The Q&A with host Ronn Owens touched on everything from Brown's November tax increase initiative to Indian gaming, presidential politics, and beyond. And the quip about legislative action - buzzworthy as it will no doubt be - seems to offer perhaps the first real sign of frustration from the governor about the pace of budget action this year under the state Capitol dome.
Brown's January budget proposal, while well digested in dozens of legislative budget committee hearings since then, nonetheless was met with a collective bleh. The spending plan relied on several cuts being enacted by March 1, most notably a $1 billion reduction in welfare-to-work spending.
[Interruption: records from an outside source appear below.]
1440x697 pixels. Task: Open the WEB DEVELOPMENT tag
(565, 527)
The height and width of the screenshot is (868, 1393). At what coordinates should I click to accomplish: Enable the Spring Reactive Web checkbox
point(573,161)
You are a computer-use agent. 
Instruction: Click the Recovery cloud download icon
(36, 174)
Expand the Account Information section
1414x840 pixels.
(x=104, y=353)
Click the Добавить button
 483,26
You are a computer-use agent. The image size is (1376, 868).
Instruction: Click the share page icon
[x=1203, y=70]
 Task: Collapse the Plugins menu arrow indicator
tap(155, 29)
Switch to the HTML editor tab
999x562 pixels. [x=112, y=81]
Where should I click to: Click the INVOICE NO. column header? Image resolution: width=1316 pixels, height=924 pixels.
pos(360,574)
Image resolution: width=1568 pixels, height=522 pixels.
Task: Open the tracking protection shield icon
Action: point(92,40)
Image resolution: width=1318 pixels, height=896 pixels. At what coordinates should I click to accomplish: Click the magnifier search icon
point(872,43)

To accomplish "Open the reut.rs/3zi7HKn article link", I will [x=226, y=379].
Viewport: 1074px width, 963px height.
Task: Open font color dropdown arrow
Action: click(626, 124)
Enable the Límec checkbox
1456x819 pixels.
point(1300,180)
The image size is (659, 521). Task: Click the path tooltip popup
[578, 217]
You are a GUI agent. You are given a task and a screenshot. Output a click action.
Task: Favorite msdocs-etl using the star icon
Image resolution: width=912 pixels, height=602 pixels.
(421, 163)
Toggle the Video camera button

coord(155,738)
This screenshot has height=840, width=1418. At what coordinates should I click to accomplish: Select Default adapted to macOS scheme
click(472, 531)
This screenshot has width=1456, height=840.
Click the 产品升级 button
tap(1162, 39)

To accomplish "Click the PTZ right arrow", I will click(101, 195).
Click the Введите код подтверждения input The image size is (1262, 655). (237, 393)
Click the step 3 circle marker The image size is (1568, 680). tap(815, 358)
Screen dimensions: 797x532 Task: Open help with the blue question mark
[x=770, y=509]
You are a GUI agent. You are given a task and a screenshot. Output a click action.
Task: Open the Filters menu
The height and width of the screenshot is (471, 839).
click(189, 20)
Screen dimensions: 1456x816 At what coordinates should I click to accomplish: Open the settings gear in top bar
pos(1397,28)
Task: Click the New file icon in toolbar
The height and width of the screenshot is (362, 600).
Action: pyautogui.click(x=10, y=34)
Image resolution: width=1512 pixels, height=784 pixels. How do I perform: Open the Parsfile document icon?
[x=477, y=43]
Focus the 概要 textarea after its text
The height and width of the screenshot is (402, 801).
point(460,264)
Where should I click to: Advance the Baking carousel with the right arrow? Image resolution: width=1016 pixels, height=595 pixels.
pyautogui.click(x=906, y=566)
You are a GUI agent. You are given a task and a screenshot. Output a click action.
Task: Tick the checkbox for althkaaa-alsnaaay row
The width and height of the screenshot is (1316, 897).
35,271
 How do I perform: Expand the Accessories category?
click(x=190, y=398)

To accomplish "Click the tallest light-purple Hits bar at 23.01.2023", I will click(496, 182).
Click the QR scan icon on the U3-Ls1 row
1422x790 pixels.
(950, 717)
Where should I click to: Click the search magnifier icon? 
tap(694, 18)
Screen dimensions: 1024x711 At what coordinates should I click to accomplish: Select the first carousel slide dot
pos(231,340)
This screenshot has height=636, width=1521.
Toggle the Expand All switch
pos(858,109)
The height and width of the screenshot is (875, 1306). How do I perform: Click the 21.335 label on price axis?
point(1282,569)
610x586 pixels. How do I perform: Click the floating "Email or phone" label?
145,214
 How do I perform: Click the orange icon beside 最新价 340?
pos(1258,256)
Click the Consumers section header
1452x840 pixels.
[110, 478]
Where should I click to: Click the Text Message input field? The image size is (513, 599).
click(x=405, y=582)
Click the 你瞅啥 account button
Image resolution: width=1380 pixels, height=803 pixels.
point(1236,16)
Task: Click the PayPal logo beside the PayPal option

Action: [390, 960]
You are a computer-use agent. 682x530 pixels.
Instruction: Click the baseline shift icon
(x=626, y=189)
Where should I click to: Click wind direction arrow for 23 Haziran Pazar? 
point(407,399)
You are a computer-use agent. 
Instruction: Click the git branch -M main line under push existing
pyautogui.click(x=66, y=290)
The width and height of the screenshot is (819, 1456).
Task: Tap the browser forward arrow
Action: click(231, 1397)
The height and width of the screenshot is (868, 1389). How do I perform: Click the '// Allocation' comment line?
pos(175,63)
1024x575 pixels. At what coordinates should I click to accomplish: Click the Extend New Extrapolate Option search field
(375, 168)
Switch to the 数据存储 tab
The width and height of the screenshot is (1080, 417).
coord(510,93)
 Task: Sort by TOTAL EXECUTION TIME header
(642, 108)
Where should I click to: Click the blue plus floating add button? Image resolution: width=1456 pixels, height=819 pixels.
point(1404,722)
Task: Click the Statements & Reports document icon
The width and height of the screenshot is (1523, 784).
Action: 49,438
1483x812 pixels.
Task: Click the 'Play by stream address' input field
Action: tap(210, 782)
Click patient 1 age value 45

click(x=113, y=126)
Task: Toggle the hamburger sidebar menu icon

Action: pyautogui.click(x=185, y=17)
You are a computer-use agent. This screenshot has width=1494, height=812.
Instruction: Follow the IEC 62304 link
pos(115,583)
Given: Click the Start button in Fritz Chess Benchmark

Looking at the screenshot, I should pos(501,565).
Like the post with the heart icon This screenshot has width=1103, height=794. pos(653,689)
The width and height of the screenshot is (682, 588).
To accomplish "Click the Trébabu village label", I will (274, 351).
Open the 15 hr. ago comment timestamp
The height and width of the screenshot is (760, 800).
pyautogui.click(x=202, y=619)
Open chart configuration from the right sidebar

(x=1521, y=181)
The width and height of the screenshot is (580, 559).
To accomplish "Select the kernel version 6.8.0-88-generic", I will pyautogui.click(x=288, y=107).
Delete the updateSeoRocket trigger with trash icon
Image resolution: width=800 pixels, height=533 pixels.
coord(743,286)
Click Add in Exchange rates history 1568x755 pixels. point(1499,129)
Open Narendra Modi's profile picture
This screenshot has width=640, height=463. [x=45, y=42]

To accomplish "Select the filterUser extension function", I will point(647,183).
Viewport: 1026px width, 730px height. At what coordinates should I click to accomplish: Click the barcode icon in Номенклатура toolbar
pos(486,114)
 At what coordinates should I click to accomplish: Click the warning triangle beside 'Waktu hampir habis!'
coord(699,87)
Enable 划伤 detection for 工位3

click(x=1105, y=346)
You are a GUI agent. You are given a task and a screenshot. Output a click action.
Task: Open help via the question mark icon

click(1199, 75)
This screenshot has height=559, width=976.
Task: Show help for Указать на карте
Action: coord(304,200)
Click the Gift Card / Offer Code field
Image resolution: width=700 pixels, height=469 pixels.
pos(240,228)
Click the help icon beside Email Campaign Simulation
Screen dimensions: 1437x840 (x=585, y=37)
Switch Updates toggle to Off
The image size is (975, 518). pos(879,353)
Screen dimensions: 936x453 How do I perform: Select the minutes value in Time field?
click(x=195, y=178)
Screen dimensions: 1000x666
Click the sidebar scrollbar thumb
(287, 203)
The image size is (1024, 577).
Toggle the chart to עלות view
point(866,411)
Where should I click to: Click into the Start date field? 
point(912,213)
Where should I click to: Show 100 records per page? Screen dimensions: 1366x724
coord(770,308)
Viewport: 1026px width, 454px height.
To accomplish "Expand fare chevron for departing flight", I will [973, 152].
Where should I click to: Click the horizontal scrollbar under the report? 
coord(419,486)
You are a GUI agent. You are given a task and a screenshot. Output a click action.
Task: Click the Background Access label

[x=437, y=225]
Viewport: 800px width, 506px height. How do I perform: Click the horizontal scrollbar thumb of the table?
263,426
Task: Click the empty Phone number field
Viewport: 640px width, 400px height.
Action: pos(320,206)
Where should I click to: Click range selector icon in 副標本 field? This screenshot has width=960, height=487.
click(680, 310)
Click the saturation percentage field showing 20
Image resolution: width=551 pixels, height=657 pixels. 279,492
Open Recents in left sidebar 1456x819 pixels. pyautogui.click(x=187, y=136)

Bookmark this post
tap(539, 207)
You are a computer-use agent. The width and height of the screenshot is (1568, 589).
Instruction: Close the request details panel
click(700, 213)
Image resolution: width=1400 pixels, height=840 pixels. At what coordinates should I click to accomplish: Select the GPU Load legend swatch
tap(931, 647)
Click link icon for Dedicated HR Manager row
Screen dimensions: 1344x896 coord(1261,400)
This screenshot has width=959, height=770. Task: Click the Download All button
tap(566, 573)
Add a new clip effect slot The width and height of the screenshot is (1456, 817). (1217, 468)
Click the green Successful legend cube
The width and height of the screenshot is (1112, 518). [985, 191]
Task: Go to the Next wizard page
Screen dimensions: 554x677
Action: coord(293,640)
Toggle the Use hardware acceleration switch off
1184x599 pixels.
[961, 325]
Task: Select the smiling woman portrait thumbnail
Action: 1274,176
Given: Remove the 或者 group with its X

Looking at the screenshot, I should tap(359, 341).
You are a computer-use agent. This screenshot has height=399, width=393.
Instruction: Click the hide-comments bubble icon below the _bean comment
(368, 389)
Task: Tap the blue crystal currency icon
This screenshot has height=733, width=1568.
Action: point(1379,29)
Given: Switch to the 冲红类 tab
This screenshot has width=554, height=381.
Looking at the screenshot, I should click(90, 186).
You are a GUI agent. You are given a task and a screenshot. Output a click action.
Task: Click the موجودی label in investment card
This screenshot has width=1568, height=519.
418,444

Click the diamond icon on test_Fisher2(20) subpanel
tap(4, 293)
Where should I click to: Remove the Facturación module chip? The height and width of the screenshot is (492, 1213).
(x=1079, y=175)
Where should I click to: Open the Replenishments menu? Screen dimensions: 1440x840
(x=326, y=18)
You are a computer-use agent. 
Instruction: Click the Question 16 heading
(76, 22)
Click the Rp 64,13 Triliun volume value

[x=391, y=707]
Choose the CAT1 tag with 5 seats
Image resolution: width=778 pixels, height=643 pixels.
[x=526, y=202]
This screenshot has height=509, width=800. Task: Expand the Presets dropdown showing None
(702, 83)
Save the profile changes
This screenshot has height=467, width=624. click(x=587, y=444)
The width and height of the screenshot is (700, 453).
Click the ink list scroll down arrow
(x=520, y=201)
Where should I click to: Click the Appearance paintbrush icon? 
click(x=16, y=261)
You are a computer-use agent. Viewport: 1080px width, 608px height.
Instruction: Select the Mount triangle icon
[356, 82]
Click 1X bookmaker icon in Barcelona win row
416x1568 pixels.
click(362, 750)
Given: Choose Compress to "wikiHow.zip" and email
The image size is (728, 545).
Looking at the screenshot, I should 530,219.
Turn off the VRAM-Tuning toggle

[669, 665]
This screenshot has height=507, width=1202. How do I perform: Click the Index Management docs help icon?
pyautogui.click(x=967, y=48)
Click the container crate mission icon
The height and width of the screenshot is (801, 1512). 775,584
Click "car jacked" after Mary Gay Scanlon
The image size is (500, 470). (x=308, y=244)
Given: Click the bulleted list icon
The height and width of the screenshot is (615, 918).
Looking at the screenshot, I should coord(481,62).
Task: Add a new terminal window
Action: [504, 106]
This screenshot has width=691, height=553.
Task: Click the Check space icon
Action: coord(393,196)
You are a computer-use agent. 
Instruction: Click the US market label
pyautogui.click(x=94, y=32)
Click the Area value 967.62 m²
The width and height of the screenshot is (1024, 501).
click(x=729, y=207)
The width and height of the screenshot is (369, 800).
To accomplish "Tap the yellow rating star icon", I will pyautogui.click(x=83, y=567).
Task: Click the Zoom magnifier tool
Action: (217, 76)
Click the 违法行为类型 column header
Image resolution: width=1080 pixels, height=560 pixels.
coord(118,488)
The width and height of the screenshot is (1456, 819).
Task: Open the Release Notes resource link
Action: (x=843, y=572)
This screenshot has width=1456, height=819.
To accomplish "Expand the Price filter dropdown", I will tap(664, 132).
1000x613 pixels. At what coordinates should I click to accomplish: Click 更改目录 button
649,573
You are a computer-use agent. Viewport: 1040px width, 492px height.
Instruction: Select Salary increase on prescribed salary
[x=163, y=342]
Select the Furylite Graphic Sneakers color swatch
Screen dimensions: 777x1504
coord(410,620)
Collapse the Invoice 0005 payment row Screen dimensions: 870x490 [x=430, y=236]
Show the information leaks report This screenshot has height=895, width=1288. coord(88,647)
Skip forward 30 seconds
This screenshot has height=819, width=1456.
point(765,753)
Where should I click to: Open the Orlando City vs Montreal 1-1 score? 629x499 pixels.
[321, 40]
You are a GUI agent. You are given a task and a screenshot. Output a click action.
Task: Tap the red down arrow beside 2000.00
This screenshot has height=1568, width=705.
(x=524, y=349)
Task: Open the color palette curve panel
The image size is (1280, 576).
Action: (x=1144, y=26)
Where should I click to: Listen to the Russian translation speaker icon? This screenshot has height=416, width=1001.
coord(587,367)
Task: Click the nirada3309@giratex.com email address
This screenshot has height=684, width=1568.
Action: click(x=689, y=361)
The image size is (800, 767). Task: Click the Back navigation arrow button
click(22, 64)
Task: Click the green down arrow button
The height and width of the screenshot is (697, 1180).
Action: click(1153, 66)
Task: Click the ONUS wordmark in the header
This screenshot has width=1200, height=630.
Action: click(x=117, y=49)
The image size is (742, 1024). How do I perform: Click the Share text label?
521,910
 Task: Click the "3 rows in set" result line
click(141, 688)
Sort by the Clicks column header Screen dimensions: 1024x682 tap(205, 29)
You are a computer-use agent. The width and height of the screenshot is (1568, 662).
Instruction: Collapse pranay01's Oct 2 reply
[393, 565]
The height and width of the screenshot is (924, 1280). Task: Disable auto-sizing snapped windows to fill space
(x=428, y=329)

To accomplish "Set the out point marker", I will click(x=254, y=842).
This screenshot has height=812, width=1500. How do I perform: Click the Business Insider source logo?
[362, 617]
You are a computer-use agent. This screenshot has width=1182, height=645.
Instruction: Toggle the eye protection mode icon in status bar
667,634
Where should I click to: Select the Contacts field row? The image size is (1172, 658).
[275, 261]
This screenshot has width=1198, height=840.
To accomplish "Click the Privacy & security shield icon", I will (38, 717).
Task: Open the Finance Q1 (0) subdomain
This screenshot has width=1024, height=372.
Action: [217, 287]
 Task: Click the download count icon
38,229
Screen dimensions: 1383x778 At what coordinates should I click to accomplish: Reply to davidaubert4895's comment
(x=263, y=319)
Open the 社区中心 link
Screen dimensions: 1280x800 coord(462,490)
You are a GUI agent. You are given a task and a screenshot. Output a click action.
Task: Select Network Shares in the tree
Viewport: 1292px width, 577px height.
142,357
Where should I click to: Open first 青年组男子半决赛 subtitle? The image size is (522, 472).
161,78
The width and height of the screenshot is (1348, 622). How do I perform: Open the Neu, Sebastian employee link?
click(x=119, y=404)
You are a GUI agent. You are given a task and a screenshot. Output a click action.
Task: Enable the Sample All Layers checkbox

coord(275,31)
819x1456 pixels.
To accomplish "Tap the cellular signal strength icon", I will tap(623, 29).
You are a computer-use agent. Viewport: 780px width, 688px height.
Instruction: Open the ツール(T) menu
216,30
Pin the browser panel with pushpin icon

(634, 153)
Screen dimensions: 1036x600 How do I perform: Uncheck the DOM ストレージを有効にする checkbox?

But March came and went without those cuts being made. And Democratic legislators have continued to resist many of the most controversial downsizings, rejecting everything from child care cuts to nixing statewide plans for a transitional kindergarten and beyond.
Their argument has been that until state income taxes are gathered in April - the biggest month for the biggest single piece of the state's revenue pie - it doesn't make good sense to cut programs that ultimately may or may not need to be cut. But as daily tax receipts are showing, the revenue news does not seem to be offering any relief.
Quite the contrary; as noted on Wednesday, the first one-third of April only produced one-ninth of the revenues that Brown's budget predicted.
In other words, things could be even worse than expected... a point Governor Brown made in his radio interview, acknowledging that the $9.2 billion projected deficit "is probably bigger now" as real data comes in.
But back to the "man up" quip. As a one-time top aide to former Governor Arnold Schwarzenegger noted in a tweet during the radio interview, is the masculine-call-to-arms really that much different than Schwarzenegger's famous July 2004 jab calling legislators "girlie men" for not passing his budget?
That's a debate for others to launch. It should be noted that Governor Brown also spoke at length in his radio interview about working women in low-income families, defending the state welfare-to-work program against the criticisms of one of KGO's callers.
The gender card became one played often in the Schwarzenegger era (most prominently, his 2005 reaction to protesting nurses who interrupted a speech he was giving); it would seem harder to play in Brown's case.
More accurately, perhaps, is to say that Brown's comment seems to be part of the familiar frustration that governors have with the legislative process. Chief executives often think legislators should fall into line; as former Governor Gray Davis famously proclaimed in a 1999 interview, "Their job is to implement my vision."
Um, that didn't work out very well, now did it?
No doubt legislative leaders would say, in response to Brown's radio jab, that they've indeed made deep cuts when needed -- most recently, early budget reductions in 2011 as part of the governor's year one spending proposal.
Still, the comment stands for what it really was: vintage Jerry Brown. Unrehearsed, sharp-elbowed, and no doubt unapologetic.